- Part of a series on the politics and government of Japan during the Nara and Heian periods

Daijō-kan (Council of State)
- Chancellor / Chief Minister: Daijō-daijin
- Minister of the Left: Sadaijin
- Minister of the Right: Udaijin
- Minister of the Center: Naidaijin
- Major Counselor: Dainagon
- Middle Counselor: Chūnagon
- Minor Counselor: Shōnagon

Eight Ministries
- Center: Nakatsukasa-shō
- Ceremonial: Shikibu-shō
- Civil Administration: Jibu-shō
- Popular Affairs: Minbu-shō
- War: Hyōbu-shō
- Justice: Gyōbu-shō
- Treasury: Ōkura-shō
- Imperial Household: Kunai-shō

= Ministry of Justice (pre-modern Japan) =

The Ministry of Justice (刑部省, Gyōbu-shō) was a division of the eighth century Japanese government of the Imperial Court in Kyoto, instituted in the Asuka period and formalized during the Heian period. The Ministry was replaced in the Meiji period.

==Overview==
The nature of the ministry was modified in response to changing times.
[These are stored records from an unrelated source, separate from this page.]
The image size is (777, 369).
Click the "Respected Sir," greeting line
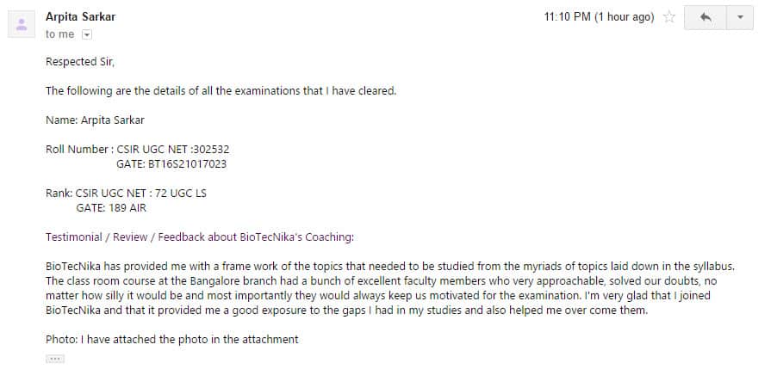coord(80,62)
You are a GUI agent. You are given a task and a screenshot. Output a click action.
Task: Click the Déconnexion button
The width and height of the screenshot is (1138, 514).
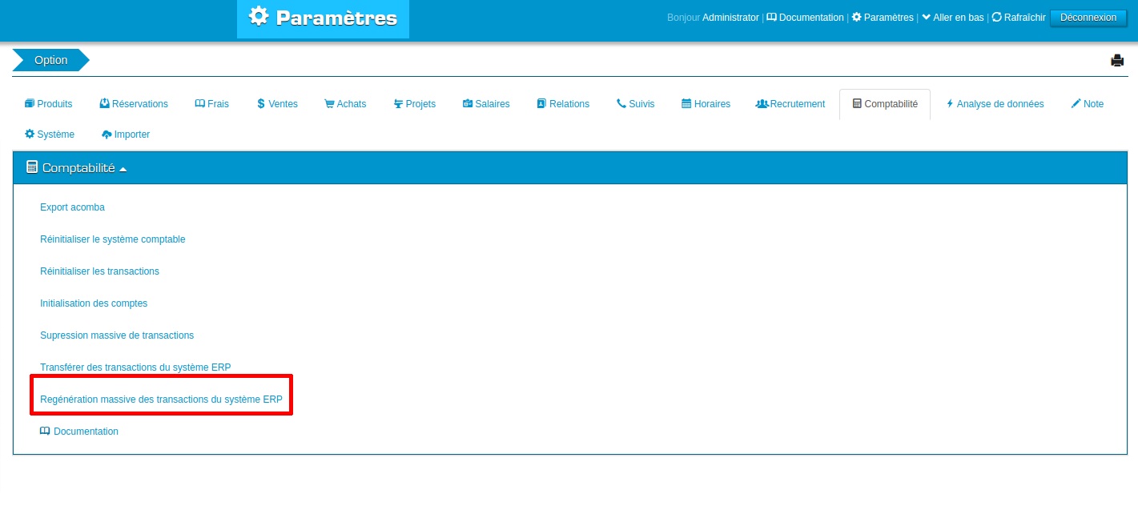[1088, 17]

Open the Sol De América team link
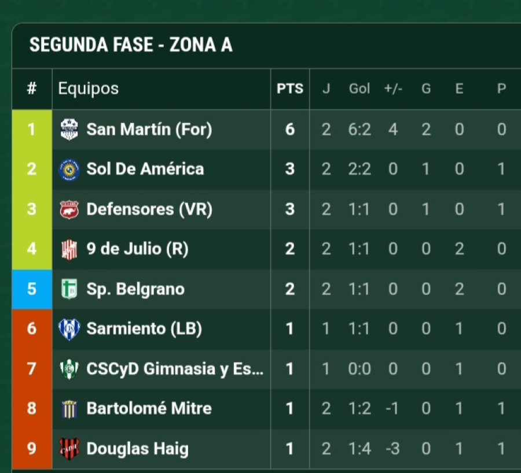145,169
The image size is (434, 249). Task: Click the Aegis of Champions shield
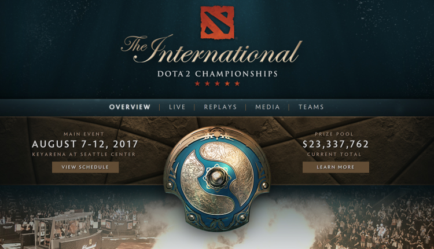[x=217, y=178]
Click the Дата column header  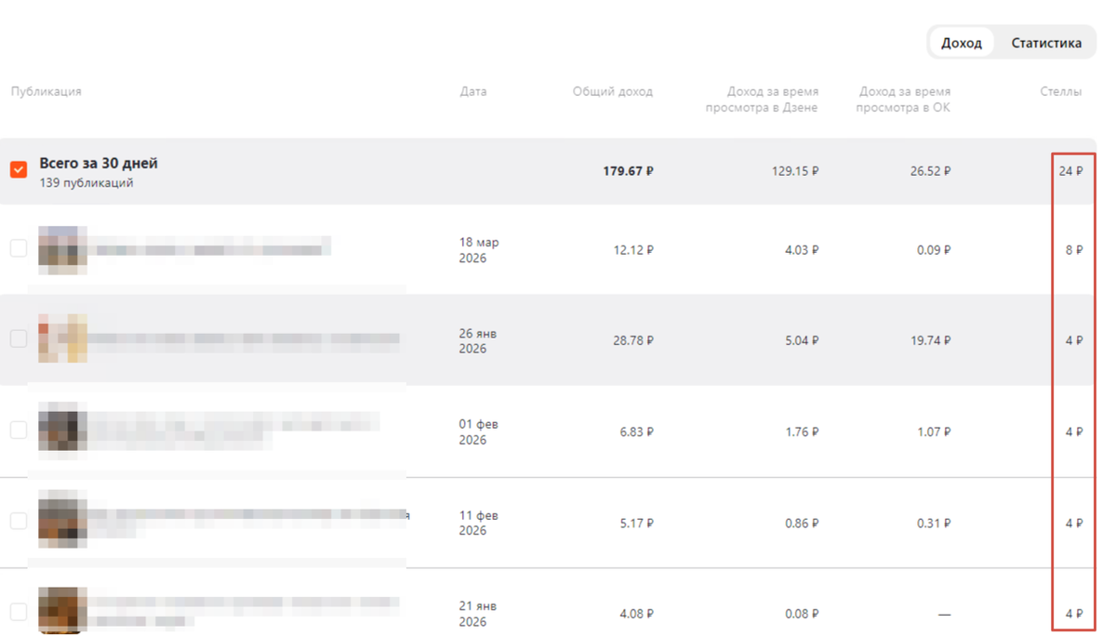tap(473, 91)
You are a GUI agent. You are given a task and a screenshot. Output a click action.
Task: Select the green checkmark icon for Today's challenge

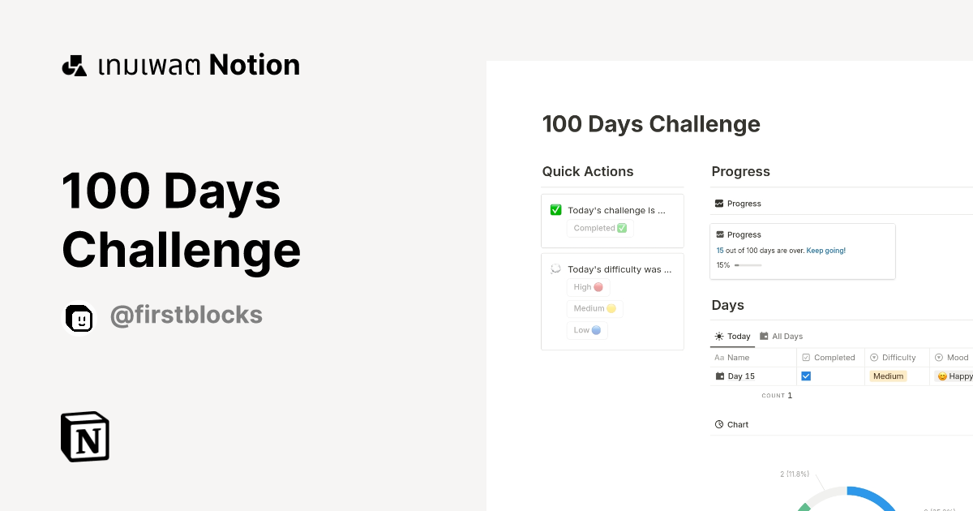click(555, 209)
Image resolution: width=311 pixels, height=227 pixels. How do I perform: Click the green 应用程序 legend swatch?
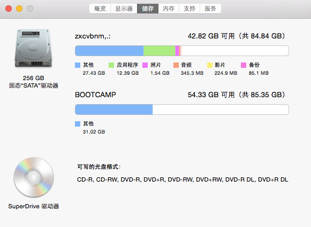click(x=111, y=65)
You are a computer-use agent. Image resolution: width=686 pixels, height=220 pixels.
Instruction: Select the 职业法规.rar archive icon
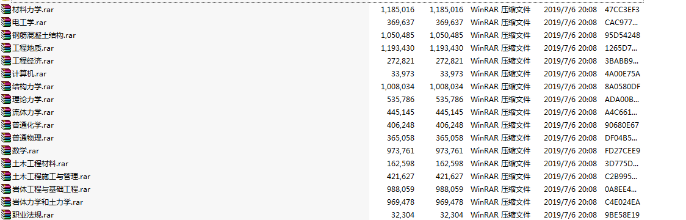(6, 215)
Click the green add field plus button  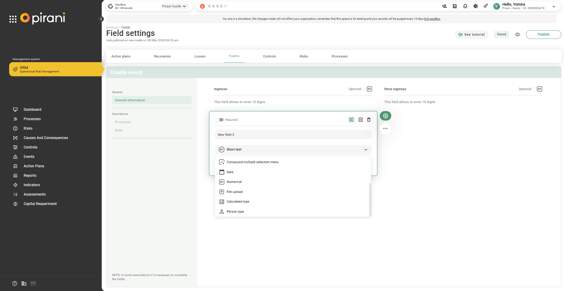pos(385,116)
The ambit of the Gyōbu-shō activities encompassed, for example:
- administration and conduct of trials
- oversight of the determination of the severity of punishments
- regulation of the imposition of fines, imprisonments, and penal servitude

==History==
The duties, responsibilities and focus of the ministry evolved over time. The ritsuryō system of laws were interpreted and applied by bureaucracies which distinguished punishment (gyōbushō) and censorship (danjodai). These were merged in 1871 when the Ministry of Justice (司法省, shihōshō) was established under the Constitution of the Empire of Japan.

==Hierarchy==
The Ministry of Justice brought together a judiciary and penal system management.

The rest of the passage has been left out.